Deux statues en bronze pillées au XIXe siècle par des soldats britanniques lors du sac d'un palais au Nigeria ont été restituées à un chef traditionnel, et les autorités nigérianes ont appelé dans la foulée à ce que des milliers d'oeuvres volées soient rendues.

Ces statues, provenant d'une célèbre série de "bronzes du Bénin", ont été restituées au roi du Bénin, Erediauwa I, lors d'une grande cérémonie vendredi. L'ancien royaume du Bénin, à ne pas confondre avec le Bénin actuel, se situe à environ 250 kilomètres à l'est de Lagos.

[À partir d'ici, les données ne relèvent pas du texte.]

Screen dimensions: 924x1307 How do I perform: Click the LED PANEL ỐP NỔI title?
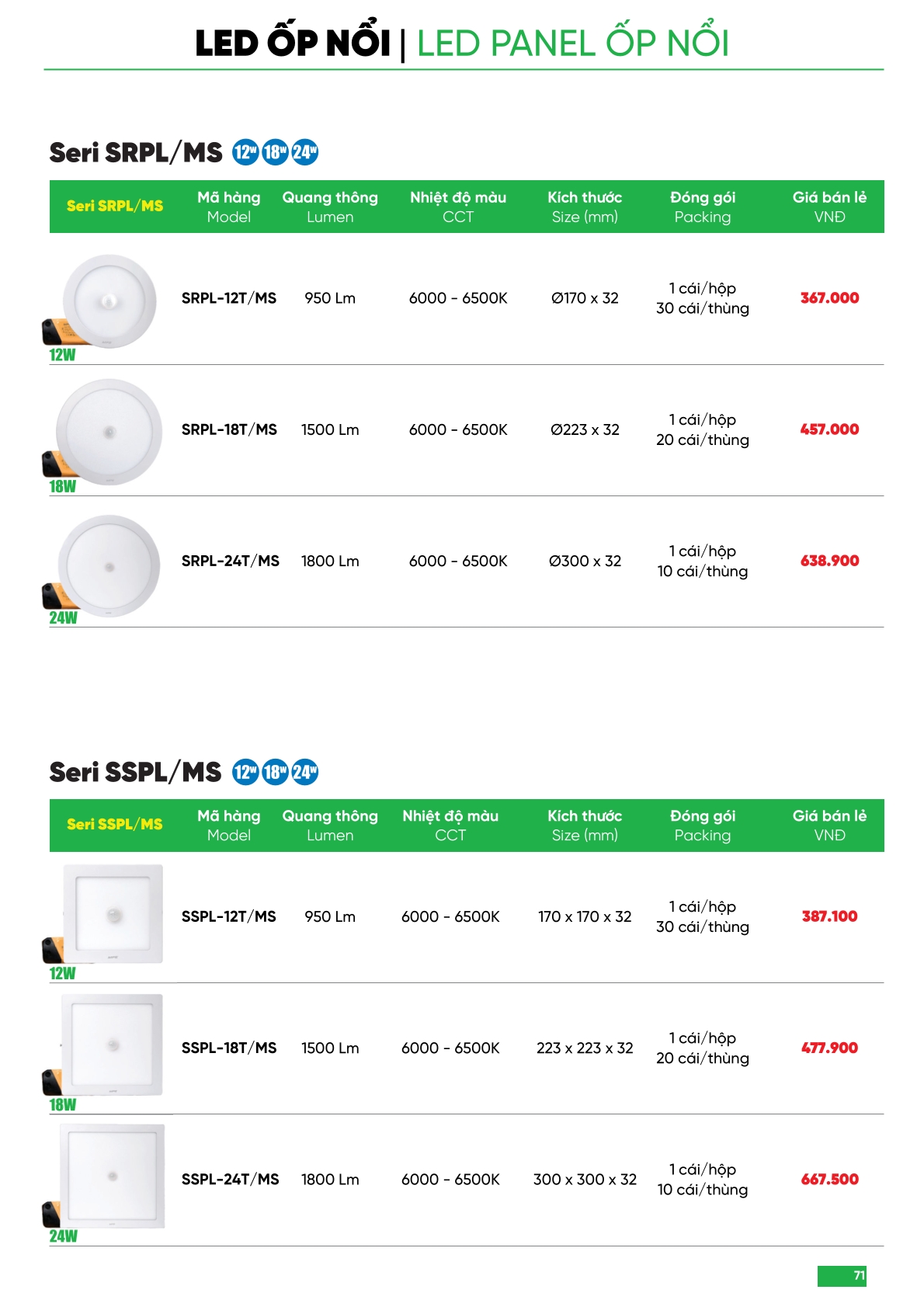tap(573, 43)
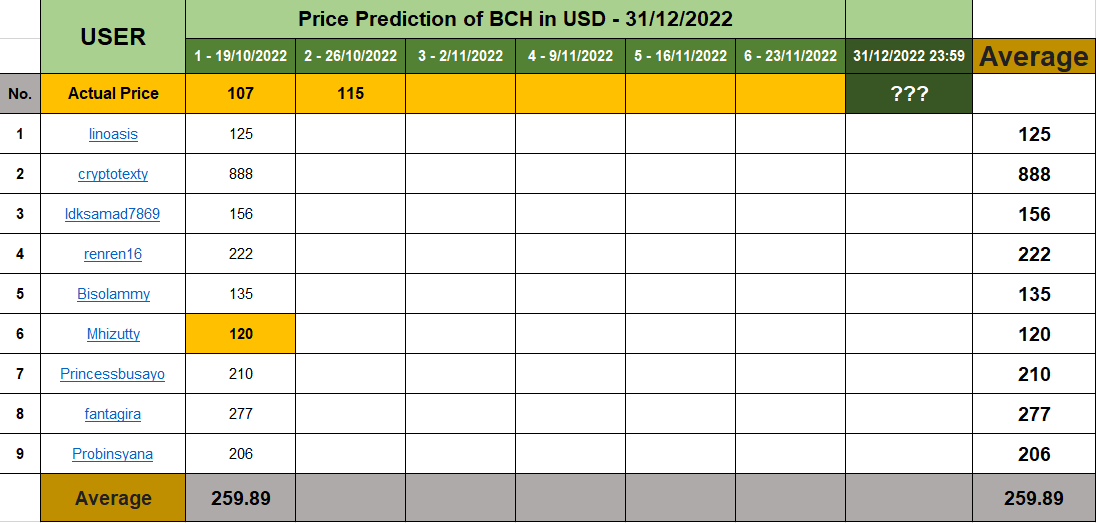The height and width of the screenshot is (523, 1096).
Task: Select the Price Prediction of BCH title
Action: coord(515,19)
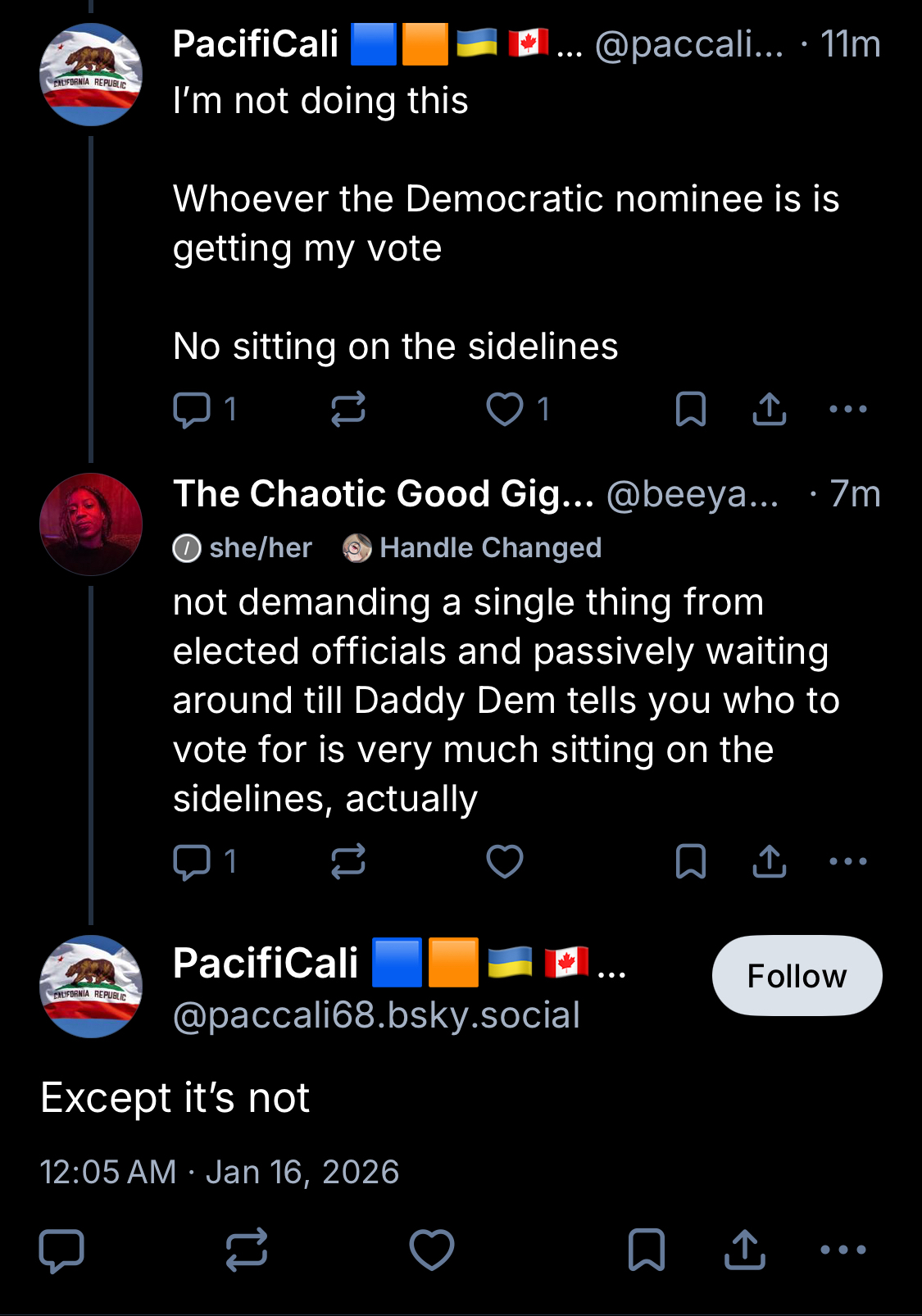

Les deux oeuvres - figurant un ibis légendaire et une cloche royale traditionnelle - appartenaient à la famille d'un consultant médical à la retraite, Mark Walker. Son grand-père avait participé au pillage de 1897, un épisode historique prémisse de la colonisation britannique du Nigeria.

Mark Walker a décidé de restituer les statues au Nigeria en septembre dernier lorsqu'il a appris leur histoire en lisant le journal de son grand-père, qui évoquait le pillage.

"Cela m'a donné l'idée que peut-être elles devaient retourner là où elles seraient considérées à leur juste valeur", a confié M. Walker à l'AFP à Benin City, dans le sud du Nigeria.

"Je suis très fier car c'est un moment historique". "Je n'avais pas idée que (les statues) avaient autant d'importance ici, et c'est vraiment gratifiant pour moi de jouer un petit rôle dans l'histoire de la restitution de ces bronzes, car je crois que d'autres vont être rendus".

Le grand-père de Mark Walker faisait partie d'un détachement de soldats britanniques envoyé au royaume du Bénin - alors indépendant - pour venger la mort de neuf agents britanniques tués lors d'une mission commerciale auprès de l'aïeul du roi Erediauwa.

L'expédition s'était soldée par le massacre de plusieurs milliers de personnes et la destruction de la ville de Benin City, tandis que le roi était envoyé en exil. Le palais royal a été pillé et des centaines d'oeuvres d'art volées, dont les bronzes du Bénin, qui représentaient avec une grande qualité des scènes de cour des siècles précédents, montrant le roi et ses courtisans.

La plupart de ces bronzes - fabriquées en fait à partir de bracelets et d'objets en laiton offerts par des commerçants portugais au XVe siècle et refondus - se trouvent depuis lors au British Museum à Londres.

Parmi ces oeuvres figurent notamment une statuette du XIXe siècle de la tête du roi du Bénin, qui avait un statut divin pour le peuple des Edo, et des panneaux du XVIe siècle montrant des scènes de cour dérobés sur les murs du palais.

- "Geste symbolique" -

Le Nigeria a déjà demandé, sans succès, la restitution de ces bronzes.

Le prince Edun Akenzua, frère de l'actuel roi, a salué le "geste amical" de Mark Walker qui "va contribuer à guérir les blessures psychologiques subies par le peuple du royaume du Bénin depuis 1897".

Il a aussi appelé le British Museum et les autres musées concernés dans le monde à restituer à leur tour les oeuvres volées.

"Nous appelons les descendants des soldats qui ont combattu au Bénin et gardent encore des objets chez eux à imiter le geste amical Dr Walker", a-t-il dit.

Steve Dunstone, un responsable de la Richard Lander Society, qui promeut des échanges culturels entre le Nigeria et la Grande-Bretagne, a jugé lui aussi important le geste de M. Walker et espéré qu'il amènerait à réexaminer la question du rapatriement d'autres trésors "volés" par les colons britanniques.

La Grande-Bretagne fait l'objet de pressions de longue date pour restituer de célèbres oeuvres comme les frises du Parthénon d'Athènes à la Grèce, ou encore le fameux diamant Koh-i-Noor à l'Inde, mais elle s'y est toujours refusée.

"Très peu de gens connaissent l'histoire (des bronzes du Bénin)... Il fallait corriger cette injustice, a déclaré M. Dunstone de la Richard Lander Society, une organisation qui porte le nom d'un explorateur de l'Afrique de l'Ouest du XIXe siècle.

"Je suis sûr que Mark Walker va, avec ce geste symbolique, ouvrir la voie à d'autres personnes pour qu'elles rendent leurs bronzes", a-t-il assuré.